◆ Try it ◆
Examine the data line by line and report how many lines include the word "marker", with no additional output.

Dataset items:
⟨

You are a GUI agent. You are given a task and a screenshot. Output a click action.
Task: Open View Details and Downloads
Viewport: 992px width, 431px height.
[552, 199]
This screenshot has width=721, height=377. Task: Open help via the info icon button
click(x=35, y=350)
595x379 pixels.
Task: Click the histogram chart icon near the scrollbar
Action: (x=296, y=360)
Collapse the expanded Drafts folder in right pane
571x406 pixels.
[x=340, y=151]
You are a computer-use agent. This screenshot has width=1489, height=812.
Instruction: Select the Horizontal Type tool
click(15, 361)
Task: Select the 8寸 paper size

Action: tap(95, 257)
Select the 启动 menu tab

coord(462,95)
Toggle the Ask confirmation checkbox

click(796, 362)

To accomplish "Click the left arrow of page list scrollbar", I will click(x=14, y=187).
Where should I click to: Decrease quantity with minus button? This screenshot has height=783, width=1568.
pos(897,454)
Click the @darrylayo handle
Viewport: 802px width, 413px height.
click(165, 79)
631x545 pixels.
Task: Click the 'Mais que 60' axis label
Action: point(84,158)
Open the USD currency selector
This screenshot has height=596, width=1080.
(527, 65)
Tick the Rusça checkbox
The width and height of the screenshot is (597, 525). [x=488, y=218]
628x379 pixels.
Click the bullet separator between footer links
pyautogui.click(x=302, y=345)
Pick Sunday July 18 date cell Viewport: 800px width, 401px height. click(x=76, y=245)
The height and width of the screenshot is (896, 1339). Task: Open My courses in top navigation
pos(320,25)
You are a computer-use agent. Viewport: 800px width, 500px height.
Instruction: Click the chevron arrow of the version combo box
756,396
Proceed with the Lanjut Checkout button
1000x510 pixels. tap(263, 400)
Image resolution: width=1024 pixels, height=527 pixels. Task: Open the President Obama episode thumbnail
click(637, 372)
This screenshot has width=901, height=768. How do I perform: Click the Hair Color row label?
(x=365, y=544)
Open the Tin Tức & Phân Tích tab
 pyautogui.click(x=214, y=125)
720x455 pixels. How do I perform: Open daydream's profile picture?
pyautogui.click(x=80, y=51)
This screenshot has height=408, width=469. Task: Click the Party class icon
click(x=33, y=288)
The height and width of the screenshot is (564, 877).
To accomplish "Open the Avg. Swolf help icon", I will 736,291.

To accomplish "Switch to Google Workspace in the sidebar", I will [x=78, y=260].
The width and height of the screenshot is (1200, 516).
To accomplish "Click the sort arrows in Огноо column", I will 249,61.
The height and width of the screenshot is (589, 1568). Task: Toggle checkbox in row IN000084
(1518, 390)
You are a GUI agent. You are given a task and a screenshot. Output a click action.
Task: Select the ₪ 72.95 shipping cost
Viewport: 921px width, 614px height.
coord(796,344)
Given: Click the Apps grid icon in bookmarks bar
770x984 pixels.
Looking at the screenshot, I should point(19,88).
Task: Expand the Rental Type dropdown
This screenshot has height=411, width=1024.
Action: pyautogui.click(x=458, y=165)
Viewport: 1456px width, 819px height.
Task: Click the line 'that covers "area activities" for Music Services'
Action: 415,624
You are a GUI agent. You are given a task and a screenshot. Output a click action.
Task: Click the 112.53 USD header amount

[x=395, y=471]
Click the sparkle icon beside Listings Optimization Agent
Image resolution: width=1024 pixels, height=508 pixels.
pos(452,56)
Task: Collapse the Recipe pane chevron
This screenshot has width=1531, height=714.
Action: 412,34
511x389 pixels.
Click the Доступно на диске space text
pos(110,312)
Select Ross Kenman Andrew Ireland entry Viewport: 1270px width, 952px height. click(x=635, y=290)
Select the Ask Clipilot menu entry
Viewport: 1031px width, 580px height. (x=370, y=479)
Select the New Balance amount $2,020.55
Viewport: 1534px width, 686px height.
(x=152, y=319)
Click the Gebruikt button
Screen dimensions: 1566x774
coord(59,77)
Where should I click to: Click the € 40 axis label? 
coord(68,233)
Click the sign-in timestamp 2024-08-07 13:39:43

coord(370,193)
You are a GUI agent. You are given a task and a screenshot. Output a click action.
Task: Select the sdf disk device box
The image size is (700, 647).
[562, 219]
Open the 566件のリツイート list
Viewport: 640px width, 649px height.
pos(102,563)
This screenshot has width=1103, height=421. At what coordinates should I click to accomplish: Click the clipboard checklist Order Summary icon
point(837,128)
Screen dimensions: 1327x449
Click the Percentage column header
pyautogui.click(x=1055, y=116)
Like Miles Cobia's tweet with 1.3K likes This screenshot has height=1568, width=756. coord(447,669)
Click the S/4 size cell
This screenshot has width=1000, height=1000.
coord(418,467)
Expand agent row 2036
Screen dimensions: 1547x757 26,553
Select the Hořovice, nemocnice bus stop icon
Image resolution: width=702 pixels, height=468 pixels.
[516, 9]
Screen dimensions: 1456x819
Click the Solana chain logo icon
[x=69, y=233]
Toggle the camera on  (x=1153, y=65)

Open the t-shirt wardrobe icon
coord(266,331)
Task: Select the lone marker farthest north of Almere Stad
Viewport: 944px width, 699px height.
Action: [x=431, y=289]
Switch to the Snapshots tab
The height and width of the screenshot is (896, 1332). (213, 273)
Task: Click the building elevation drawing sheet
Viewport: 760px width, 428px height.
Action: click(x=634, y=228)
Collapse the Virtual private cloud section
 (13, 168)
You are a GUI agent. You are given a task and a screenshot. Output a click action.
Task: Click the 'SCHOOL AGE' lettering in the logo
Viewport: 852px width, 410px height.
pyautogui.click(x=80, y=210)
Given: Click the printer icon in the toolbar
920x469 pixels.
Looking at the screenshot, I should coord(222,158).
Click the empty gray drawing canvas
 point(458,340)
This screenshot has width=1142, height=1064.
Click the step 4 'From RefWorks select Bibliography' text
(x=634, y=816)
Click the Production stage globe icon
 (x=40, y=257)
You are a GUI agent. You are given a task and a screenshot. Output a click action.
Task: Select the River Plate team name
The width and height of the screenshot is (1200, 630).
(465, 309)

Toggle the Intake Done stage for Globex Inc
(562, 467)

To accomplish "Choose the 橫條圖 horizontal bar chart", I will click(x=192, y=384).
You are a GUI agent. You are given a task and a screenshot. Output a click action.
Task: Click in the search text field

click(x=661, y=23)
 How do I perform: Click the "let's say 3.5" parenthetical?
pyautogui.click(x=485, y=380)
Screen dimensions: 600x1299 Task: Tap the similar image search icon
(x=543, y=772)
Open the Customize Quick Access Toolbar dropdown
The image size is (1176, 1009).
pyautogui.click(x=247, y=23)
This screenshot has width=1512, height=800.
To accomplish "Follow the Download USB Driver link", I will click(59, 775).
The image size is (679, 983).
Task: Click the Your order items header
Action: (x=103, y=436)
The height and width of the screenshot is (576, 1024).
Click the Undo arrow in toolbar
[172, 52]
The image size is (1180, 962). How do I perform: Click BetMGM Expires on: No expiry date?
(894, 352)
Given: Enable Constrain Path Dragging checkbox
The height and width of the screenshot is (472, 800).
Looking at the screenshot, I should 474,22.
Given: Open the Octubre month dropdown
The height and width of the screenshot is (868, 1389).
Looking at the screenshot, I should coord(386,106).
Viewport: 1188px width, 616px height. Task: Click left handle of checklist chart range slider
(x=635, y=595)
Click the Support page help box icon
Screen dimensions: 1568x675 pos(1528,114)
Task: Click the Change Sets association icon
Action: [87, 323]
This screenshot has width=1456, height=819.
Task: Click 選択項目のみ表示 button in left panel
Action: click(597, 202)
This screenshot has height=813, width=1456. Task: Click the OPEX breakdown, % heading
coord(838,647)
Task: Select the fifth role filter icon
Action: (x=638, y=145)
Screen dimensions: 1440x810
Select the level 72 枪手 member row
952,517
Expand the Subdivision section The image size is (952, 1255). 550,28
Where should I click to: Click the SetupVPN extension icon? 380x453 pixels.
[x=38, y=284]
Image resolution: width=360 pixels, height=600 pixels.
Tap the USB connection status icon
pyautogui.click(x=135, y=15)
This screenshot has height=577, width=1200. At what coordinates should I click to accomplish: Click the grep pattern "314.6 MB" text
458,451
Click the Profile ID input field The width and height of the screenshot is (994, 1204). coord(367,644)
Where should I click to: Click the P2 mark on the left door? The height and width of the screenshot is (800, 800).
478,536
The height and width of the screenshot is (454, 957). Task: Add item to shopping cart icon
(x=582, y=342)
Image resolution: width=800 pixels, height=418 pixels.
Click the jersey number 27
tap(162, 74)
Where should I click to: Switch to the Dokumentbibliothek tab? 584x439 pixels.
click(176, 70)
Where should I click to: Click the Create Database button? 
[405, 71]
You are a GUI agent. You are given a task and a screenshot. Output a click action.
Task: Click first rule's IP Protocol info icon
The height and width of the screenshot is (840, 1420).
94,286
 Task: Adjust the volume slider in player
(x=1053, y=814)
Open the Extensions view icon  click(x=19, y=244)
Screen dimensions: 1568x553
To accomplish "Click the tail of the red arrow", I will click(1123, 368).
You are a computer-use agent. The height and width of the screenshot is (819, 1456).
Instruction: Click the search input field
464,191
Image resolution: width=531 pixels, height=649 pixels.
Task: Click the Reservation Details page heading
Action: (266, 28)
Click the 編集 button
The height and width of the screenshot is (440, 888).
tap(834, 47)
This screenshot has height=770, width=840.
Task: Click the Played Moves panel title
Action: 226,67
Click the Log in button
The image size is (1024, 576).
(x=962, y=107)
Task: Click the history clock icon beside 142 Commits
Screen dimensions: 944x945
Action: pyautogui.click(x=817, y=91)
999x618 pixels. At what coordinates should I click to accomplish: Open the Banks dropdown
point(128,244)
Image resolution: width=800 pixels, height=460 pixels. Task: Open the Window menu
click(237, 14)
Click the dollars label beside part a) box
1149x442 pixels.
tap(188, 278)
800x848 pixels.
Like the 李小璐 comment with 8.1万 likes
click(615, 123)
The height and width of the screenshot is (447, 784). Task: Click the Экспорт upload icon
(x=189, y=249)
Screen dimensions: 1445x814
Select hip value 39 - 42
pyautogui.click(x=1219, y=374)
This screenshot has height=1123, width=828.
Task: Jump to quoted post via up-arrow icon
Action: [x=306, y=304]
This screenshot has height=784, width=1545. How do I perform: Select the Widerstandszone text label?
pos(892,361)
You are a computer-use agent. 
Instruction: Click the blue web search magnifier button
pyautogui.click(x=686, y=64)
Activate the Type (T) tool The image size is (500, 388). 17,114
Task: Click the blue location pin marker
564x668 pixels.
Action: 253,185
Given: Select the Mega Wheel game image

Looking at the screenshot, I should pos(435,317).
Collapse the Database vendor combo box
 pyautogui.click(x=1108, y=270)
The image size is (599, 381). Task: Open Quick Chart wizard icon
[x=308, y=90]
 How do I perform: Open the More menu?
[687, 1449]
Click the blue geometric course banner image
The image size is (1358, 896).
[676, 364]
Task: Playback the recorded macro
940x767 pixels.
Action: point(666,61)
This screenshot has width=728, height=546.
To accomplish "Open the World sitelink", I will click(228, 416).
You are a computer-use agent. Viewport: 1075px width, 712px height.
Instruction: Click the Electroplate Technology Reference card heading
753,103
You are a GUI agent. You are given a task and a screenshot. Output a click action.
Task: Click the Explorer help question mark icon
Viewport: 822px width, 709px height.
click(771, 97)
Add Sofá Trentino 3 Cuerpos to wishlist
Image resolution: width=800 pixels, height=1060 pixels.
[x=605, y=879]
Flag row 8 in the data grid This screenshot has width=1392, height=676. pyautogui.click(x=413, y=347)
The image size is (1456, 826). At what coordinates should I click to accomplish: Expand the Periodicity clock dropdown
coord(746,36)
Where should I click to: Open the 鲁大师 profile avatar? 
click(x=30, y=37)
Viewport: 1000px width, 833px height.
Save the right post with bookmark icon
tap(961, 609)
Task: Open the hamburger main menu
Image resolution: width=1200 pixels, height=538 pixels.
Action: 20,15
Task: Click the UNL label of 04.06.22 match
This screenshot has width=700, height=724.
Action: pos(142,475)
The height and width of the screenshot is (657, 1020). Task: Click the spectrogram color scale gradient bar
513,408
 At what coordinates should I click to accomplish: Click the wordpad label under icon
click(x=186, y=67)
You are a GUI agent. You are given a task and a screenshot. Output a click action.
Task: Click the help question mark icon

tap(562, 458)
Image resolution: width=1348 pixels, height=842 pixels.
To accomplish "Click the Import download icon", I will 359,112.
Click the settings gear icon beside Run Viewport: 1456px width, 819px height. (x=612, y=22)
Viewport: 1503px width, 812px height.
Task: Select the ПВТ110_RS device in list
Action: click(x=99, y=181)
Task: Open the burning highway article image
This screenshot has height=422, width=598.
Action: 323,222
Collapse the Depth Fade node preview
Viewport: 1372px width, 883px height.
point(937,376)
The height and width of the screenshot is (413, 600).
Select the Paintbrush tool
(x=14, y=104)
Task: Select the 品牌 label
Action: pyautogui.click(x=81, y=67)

⟩

◆ Your response ◆
2